**Your goal**
Pull every line from the records that has the word "button" in it.

**Task inputs**
--- START ---
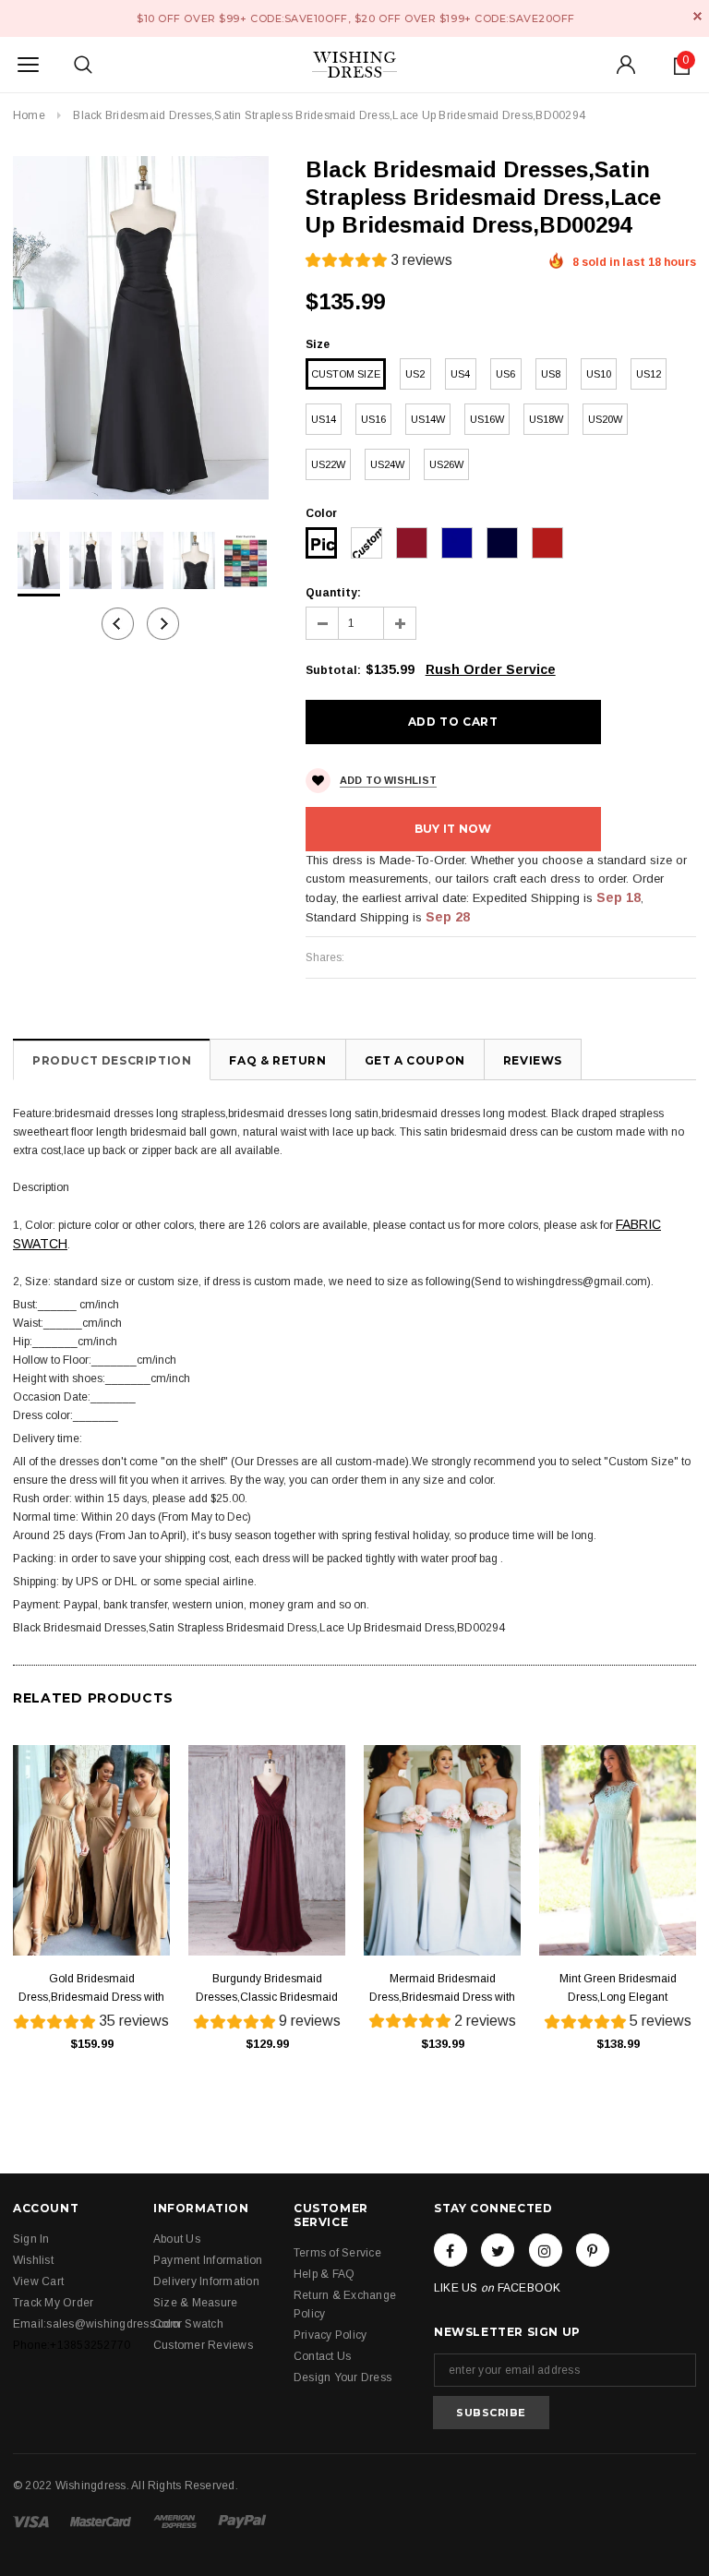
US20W (605, 419)
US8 (550, 373)
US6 (505, 373)
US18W (546, 419)
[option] (141, 328)
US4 (460, 373)
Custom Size (345, 373)
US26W (446, 464)
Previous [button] (118, 624)
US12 (648, 373)
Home (29, 115)
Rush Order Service (491, 669)
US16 (373, 419)
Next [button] (163, 624)
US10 (598, 373)
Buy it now (453, 829)
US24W (387, 464)
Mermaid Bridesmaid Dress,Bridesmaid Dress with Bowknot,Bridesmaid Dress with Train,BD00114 (442, 1989)
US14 (323, 419)
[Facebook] (450, 2250)
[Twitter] (497, 2250)
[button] (379, 262)
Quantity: (333, 592)
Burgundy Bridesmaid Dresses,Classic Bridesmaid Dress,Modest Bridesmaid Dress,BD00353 (267, 1989)
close (697, 16)
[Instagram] (545, 2250)
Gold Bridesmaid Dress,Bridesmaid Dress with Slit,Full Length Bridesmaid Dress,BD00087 (91, 1989)
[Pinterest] (592, 2250)
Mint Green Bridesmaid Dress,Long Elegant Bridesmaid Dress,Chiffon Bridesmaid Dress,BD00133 (618, 1989)
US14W (428, 419)
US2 (415, 373)
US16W (487, 419)
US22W (328, 464)
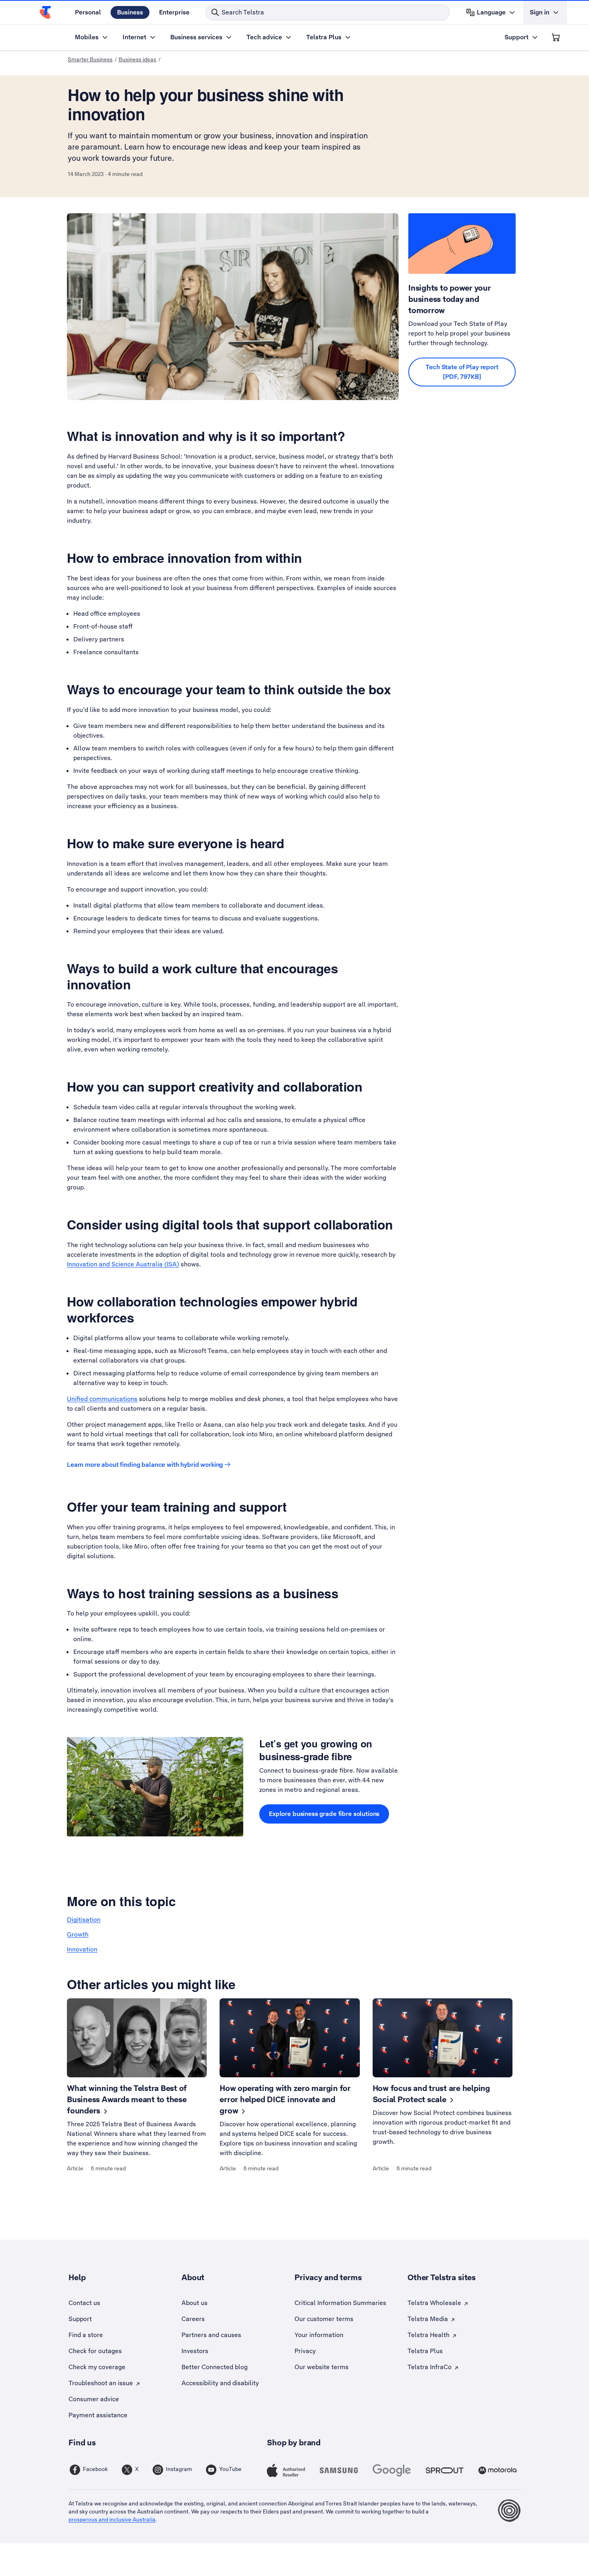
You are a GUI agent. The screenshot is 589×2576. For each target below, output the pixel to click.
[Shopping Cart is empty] (555, 37)
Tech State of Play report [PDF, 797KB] (462, 372)
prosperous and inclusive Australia (112, 2519)
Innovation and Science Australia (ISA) (123, 1264)
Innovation (82, 1949)
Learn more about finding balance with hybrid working (145, 1464)
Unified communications (102, 1399)
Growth (78, 1934)
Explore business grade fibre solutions (324, 1814)
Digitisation (84, 1919)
--- END ---
**Output of the task**
Previous [button] (118, 624)
Next [button] (163, 624)
[button] (379, 262)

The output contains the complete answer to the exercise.